Predict multi-class target from JSON using underlying estimators. Positive predictions from earlier steps in the prediction pipeline will be the final prediction, as this is the intended functionality of OrderedOVRClassifier.

Parameters

row: json
Single JSON row to make prediction from.

Returns

pred: str or int
Predicted multi-class target for input row data.
OrderedOVRClassifier.predict_proba_json(self, row, score_type='uniform', print_prob=False)

Description

Predict probabilities for multi-class target from JSON using underlying estimators. Because each classifier is trained against different classes in Ordered One-Vs-Rest modeling, it is not possible to output accurate probabilities that always return the correct prediction for the most probable class. Instead, the following score_type methods are used to output probability estimates.

If the score_type is 'raw', the probability score from the specific model used to train the class of interest is returned for each class.

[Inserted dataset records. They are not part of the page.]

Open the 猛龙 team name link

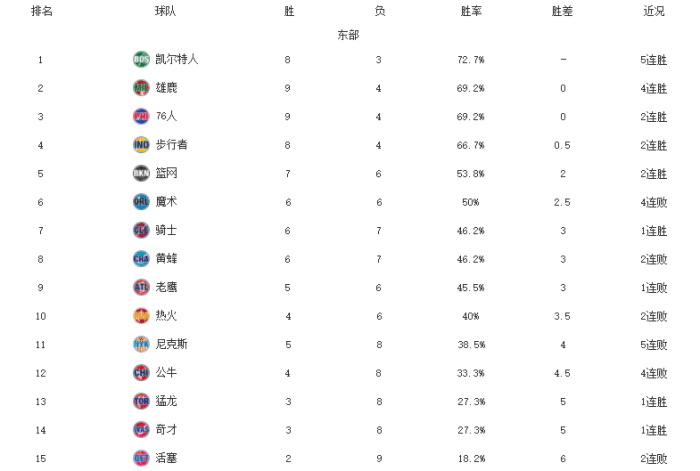point(166,401)
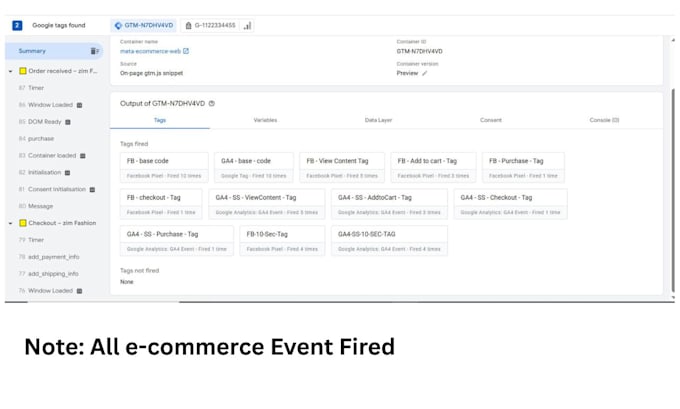Click the pencil edit icon beside Preview

point(425,73)
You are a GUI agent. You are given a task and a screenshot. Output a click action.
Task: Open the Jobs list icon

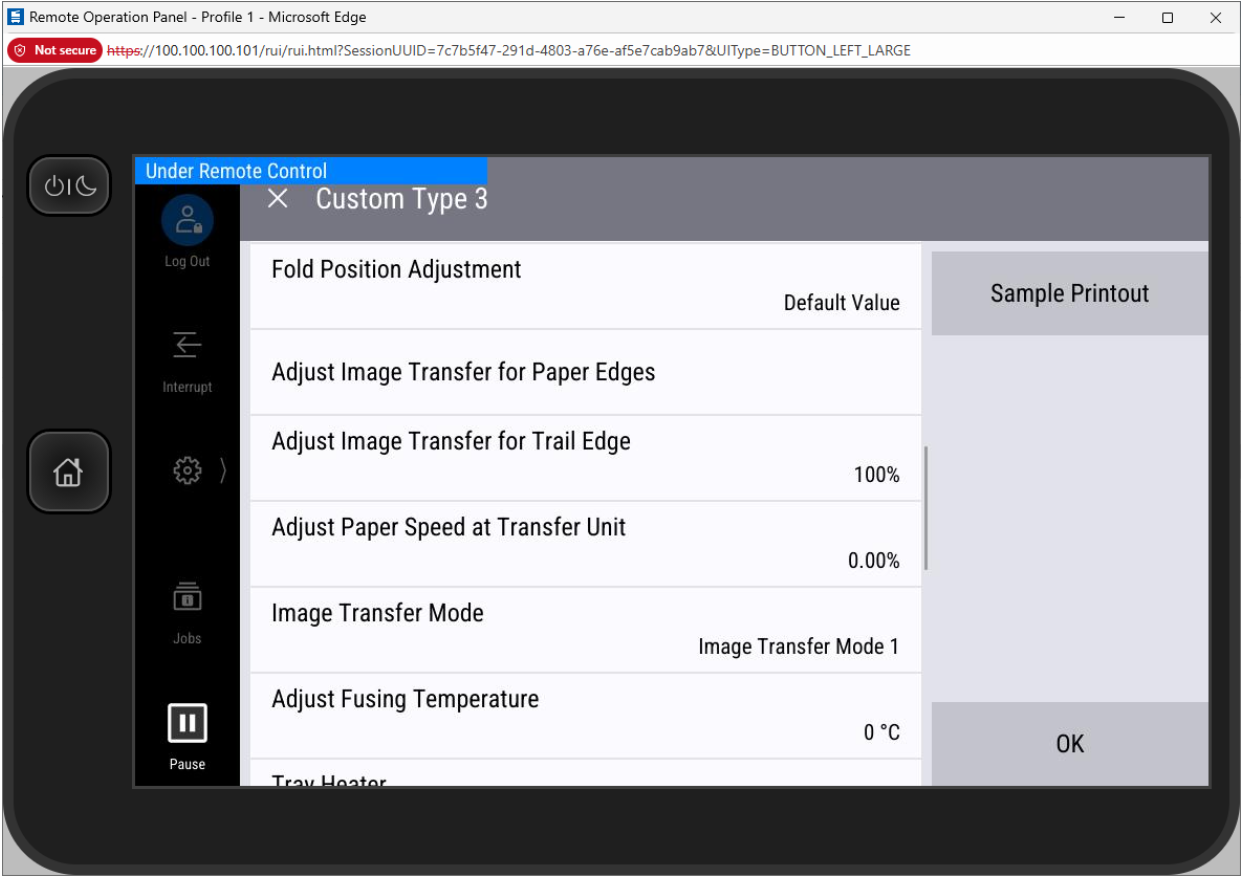[x=187, y=597]
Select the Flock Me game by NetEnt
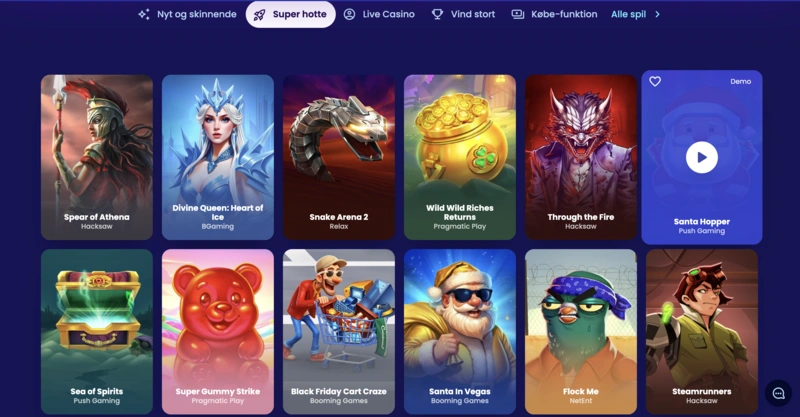 581,332
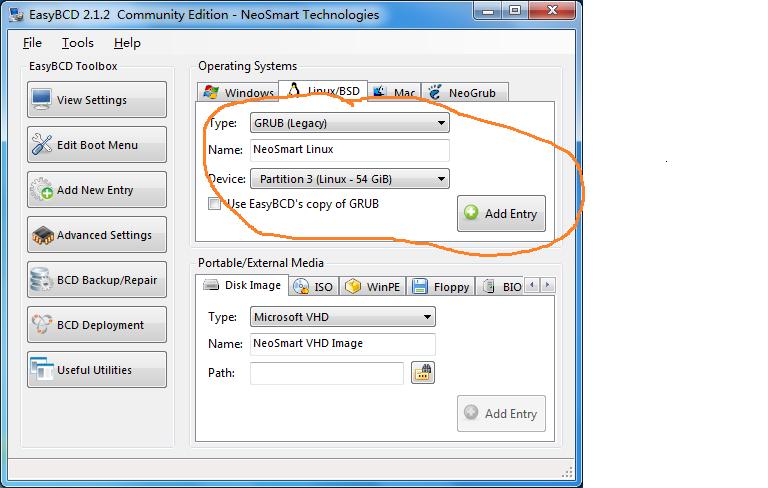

There are no corrections applied for the ‘raw’ score_type and the outputted probabilities will not sum to 1.

If the score_type is 'chained', the probability of the next classifier in the pipeline is scaled down so the probabilities sum to the negative (‘rest’) classification probability of the current classifier.

If the score type is 'uniform', positive values for Ordered One-Vs_Rest classifications are treated in the same manner as the ‘chained’ score_type. Negative (‘rest’) outcomes always return a uniform value based on the 1-precision score for the ‘rest’ class of the binary model used in the pipeline step for the One-Vs-Rest classifier. This ensures that future pipeline models that sub-classify the ‘rest’ classification will always sum up to the same number, allowing more meaningful interpretation of the probabilities.

Parameters

row: json
Single JSON row to make prediction from.
score_type: str, optional, default: ‘uniform’
Acceptable inputs are ‘raw’, ‘chained’, and ‘uniform’.
print_prob: bool, optional
Whether to print out the probabilities to console.

Returns

pred: array-like, shape = [1, n_classes] or None
Returns the probability of the sample for each class in the model, where classes are ordered as they are in self._le.classes_ or returns None if print_prob is True.
OrderedOVRClassifier.score(self, X, y=None, sample_weight=None, drop_cols=None)

Description

Returns the mean accuracy on the given test data and labels.

Parameters

X: array-like, shape = [n_samples, n_features]
Test samples.
y: array-like, shape = [n_samples, ], optional
True labels for X.
sample_weight: array-like, shape = [n_samples], optional
Sample weights.
drop_cols: list of str, optional
Labels of columns ignored in modeling, only applicable to pandas DataFrame X input.

Returns

scr: float
Mean accuracy of self.predict(X) wrt y.